A wave on a string, mass per unit length of 0.2 g/cm, travels in the z direction with the string displaced in the x and y directions as described by the equations

x = 5 sin(kx - ωt) cm, and

y = 5 cos(kx - ωt) cm.

The wavelength and the wave velocity are λ=10 cm and v =9 cm/s respectively. What average power is transmitted along the string?

Answer 1

This is a picture of waves travelling in the z direction simplified into plane waves.

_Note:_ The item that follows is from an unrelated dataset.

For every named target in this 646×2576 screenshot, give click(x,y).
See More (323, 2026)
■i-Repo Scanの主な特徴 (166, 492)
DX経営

I believe the formula I use here is P = I/a.

Answer 2

If your wave travels in the z direction, then its equations must be:

x = 5 sin(kz - ωt) cm
y = 5 cos(kz - ωt) cm

Your wave shows circular polarisation.

Answer 3

Kinetic energy lineic density is:

\(\large e_K=\frac 12 \mu v^2\), where v(z,t) is the velocity of a string's point.

As displacement is 5 cm on a circle, velocity is 5ω, independent of z and t.
With wave celerity and lineic mass of the string, you can find
\(e_K=8.10^{-4}J.m^{-1}\)

Answer 4

I'm still unsure how to compute the average power transmitted from here.

Answer 5

also how can \[e_{K}\] come out with units J/m

Answer 6

a) 0.2 × 10-4 W

b) 0.1 × 10-3 W

c) 0.4 × 10-5 W

d) 1.4361×104 W

Answer 7

I do not know what concepts you know and are able to use.

It seems the easiest way is to computer lineic kinetic energy in the first place;

Then lineic kinetic energy and elastic potential energy are in a ratio 1:1.

So the overall lineic energy is

\(\large e=2e_K=1.6\times 10^{-3}J.m^{-1}\)

As energy is carried by the wave at the same celerity as the wave itself, power transmitted the product of lineic energy by celerity.

Answer is P = e.v = 0.144 mW

Answer 8

*is the product